Actually, as an owner of many exotic devices, installing any OS on ARM/RISCV SBCs is somewhat tricky.

> I would appreciate if someone can explain the steps in more detail, especially:

>> chroot- install u-boot and flash, update,
>> ...install the kernel and config u-boot/extlinux/dtb

That's actually many steps meld into two. I usually do it in the order like this: prepare a rootfs using debootstrap; install linux-image-arm64; install u-boot.

U-boot can read/write ext4 filesystems, unlike EFI, so you can just make one ext4 partition.

Basically you need to have another working Trisquel or debian-derivative system, mount your storage device (formatted), then run the debootstrap command (install deboostrap first). e.g. (assuming mounted at /mnt):

debootstrap aramo /mnt http://repo.jing.rocks/trisquel

* the URL should be a Trisquel mirror. This URL is the mirror I host. :) If you don't provide an URL it will default to debian's apt repo.

debootstrap will download and extract packages, thus building a minimal rootfs. When it finishes, it's time to chroot, but we also need some more mounting to work inside the chroot:

mount --bind /dev /mnt/dev
mount -t proc proc /mnt/proc
mount -t sysfs sysfs /mnt/sys
mount -t tmpfs tmpfs /mnt/tmp # optional
chroot /mnt

Note that if you are bootstraping a foreign architecture, e.g., your amd64 laptop to your arm64 SBC, you likely need the qemu-user-static package, so that you can run arm64 binaries (via qemu) on your amd64 laptop.

Once you are inside the chroot, there are a few things to do:
1. set root passwd.
2. set localtime.
3. set hostname.

• _Data shown_:
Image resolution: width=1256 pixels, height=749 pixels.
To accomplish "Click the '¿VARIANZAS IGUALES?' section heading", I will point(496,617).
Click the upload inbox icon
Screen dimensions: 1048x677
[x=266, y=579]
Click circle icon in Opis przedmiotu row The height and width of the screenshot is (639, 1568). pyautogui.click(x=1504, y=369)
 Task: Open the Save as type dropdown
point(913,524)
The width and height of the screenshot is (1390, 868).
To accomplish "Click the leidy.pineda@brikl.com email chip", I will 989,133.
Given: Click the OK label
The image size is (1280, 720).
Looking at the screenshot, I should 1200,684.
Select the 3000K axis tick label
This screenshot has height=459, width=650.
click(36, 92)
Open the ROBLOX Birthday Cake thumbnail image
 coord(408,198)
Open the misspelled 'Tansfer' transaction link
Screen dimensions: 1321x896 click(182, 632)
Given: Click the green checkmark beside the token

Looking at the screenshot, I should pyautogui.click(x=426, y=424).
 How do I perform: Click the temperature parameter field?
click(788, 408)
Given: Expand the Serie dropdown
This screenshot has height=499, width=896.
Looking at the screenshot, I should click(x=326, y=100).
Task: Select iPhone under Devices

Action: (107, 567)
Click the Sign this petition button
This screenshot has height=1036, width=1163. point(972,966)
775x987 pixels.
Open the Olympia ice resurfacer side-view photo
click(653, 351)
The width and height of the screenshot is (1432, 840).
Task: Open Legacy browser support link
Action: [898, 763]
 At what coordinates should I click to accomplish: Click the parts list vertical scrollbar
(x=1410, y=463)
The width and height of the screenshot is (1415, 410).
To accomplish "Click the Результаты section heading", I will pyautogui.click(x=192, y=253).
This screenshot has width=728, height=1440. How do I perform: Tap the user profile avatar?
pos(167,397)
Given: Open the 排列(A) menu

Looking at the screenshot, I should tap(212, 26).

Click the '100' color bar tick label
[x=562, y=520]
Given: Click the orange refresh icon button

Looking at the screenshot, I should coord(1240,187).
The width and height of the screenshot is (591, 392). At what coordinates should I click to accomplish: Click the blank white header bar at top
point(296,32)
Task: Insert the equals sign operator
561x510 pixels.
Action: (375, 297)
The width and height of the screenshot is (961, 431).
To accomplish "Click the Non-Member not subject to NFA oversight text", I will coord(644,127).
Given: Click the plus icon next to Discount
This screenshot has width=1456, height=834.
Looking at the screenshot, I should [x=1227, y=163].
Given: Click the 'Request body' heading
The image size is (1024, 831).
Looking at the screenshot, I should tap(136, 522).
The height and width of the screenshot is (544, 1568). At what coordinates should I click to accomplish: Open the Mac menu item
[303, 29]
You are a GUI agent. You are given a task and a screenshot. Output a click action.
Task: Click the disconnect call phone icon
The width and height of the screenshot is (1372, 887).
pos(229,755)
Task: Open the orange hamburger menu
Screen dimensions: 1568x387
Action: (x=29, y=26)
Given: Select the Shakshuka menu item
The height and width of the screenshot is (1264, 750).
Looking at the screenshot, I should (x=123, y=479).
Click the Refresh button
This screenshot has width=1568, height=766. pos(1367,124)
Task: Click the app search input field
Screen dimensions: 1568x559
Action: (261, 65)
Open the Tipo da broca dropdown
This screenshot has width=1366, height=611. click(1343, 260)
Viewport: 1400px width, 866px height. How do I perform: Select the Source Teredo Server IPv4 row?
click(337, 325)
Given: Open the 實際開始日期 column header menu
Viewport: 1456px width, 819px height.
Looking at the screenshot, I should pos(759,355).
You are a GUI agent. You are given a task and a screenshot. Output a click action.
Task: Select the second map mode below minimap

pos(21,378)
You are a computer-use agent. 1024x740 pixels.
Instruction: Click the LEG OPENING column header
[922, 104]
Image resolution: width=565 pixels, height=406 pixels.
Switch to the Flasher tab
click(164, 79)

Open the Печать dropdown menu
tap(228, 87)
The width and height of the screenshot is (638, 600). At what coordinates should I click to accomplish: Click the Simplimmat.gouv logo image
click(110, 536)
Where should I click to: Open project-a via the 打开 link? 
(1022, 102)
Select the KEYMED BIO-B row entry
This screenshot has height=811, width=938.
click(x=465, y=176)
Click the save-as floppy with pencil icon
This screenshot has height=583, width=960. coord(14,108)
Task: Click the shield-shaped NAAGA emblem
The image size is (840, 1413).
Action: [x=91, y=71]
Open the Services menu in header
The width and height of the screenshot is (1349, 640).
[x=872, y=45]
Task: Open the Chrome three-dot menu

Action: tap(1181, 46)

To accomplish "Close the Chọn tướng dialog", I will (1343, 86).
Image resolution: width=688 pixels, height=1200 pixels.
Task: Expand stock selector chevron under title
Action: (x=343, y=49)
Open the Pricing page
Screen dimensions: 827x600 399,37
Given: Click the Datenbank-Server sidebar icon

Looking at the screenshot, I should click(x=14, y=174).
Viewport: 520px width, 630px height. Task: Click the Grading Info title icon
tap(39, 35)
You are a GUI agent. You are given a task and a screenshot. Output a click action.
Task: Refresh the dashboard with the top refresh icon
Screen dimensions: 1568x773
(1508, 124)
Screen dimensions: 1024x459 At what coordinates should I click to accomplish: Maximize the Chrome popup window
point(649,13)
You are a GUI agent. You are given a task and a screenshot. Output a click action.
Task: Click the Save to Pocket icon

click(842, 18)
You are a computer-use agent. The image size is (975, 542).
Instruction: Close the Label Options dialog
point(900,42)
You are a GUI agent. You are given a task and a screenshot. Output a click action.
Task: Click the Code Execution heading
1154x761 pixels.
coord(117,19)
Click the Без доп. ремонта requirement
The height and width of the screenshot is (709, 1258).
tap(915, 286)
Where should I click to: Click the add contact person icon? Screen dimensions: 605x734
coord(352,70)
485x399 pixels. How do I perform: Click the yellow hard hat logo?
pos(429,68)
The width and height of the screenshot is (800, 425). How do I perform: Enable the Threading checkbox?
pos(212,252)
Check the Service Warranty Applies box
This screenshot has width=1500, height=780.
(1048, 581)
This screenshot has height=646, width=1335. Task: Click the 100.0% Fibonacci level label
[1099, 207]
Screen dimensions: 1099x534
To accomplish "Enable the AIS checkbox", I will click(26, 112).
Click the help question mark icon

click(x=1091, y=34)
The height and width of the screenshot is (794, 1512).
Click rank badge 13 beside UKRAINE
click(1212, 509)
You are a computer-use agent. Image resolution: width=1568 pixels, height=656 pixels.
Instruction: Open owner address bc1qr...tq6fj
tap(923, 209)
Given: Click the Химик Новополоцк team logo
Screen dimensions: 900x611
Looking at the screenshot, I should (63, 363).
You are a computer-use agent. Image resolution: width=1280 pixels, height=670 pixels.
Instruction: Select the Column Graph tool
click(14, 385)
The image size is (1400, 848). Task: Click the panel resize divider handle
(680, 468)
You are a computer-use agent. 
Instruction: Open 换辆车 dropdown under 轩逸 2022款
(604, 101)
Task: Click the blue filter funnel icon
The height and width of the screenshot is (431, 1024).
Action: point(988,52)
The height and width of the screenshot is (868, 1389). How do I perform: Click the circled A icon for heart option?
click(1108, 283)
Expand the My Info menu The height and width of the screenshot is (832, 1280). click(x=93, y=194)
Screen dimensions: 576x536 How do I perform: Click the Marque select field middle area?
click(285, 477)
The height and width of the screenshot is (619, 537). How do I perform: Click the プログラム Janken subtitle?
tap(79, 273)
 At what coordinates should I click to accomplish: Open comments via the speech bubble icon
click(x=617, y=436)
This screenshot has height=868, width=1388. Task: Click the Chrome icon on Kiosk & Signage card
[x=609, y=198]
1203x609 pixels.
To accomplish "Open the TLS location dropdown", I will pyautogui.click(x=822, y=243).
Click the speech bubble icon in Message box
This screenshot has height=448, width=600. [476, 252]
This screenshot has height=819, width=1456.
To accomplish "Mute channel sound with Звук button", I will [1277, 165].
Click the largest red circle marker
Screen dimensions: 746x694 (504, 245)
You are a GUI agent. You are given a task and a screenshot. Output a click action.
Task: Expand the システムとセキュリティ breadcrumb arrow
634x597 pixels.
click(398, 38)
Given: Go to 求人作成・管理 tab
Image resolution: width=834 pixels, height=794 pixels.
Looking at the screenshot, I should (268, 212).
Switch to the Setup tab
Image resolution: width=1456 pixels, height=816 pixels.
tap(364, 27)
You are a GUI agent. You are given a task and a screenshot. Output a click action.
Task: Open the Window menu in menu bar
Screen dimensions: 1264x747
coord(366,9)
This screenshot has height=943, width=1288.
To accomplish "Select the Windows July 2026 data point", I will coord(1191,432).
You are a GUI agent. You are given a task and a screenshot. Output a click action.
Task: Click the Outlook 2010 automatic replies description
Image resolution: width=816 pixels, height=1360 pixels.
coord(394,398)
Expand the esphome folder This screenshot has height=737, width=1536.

• _Work to do_:
a: In the SBC installation post, which package is likely needed when bootstrapping a foreign architecture, such as from an amd64 laptop to an arm64 SBC?
b: Reproduce verbatim a portion of the SBC installation post: begin at the words "debootstrap will download" and stop after "3. set hostname.".
c: Resume the SBC installation post after its last line and carry it forward.
The items were taken from a separate source and are unrelated to the SBC installation post.

• _Answers to each task_:
a: The qemu-user-static package.

b:
debootstrap will download and extract packages, thus building a minimal rootfs. When it finishes, it's time to chroot, but we also need some more mounting to work inside the chroot:

mount --bind /dev /mnt/dev
mount -t proc proc /mnt/proc
mount -t sysfs sysfs /mnt/sys
mount -t tmpfs tmpfs /mnt/tmp # optional
chroot /mnt

Note that if you are bootstraping a foreign architecture, e.g., your amd64 laptop to your arm64 SBC, you likely need the qemu-user-static package, so that you can run arm64 binaries (via qemu) on your amd64 laptop.

Once you are inside the chroot, there are a few things to do:
1. set root passwd.
2. set localtime.
3. set hostname.

c:
4. adjust "/etc/apt/sources.list", like adding aramo-updates and aramo-security
5. set locales to generate in "/etc/locale.gen". You likely need to install the locales package first.
6. setup /etc/fstab
7. (maybe) setup networking. or not.
8. do you need other software? I always need bash-completion.

Then we can install a kernel. "linux-image-arm64" should just work.

If Trisquel doesn't come with a u-boot-* package for your board, you will need to compile u-boot yourself. This is board specific and you should consult u-boot manual for instructions. The u-boot binary will need to be "flashed" to somewhere (SD card, emmc, SPI falsh?), and it's also board specific, consult u-boot manual or your board manual.

U-boot's "standard boot" supports multiple ways of telling it where to find your kernel image, it searches e.g. /boot/extlinux/extlinux.conf, /boot/boot.scr, and this part is kind of hard to explain...FIXME

You might also want to add a hook for initramfs to copy dtb from /usr/lib/linux-image-$KERNELVERSION-arm64 to /boot/dtb/, then use the u-boot-tool to mkimage to convert initrd.img to uInitrd (a gzipped format that u-boot recognizes). Again the setup is kind of complex. From what I observed, different (non-free) distros targeting different boards do it in many different ways...FIXME: introduce an easy way as an example.

If things go well, you will see that when you compile u-boot, no non-free blobs are needed, and it should just work with linux-libre. That's how you know your board doesn't need non-free blobs. (Some rockchip boards unfortunately require u-boot to be compiled with a non-free blob inserted, but still work with linux-libre)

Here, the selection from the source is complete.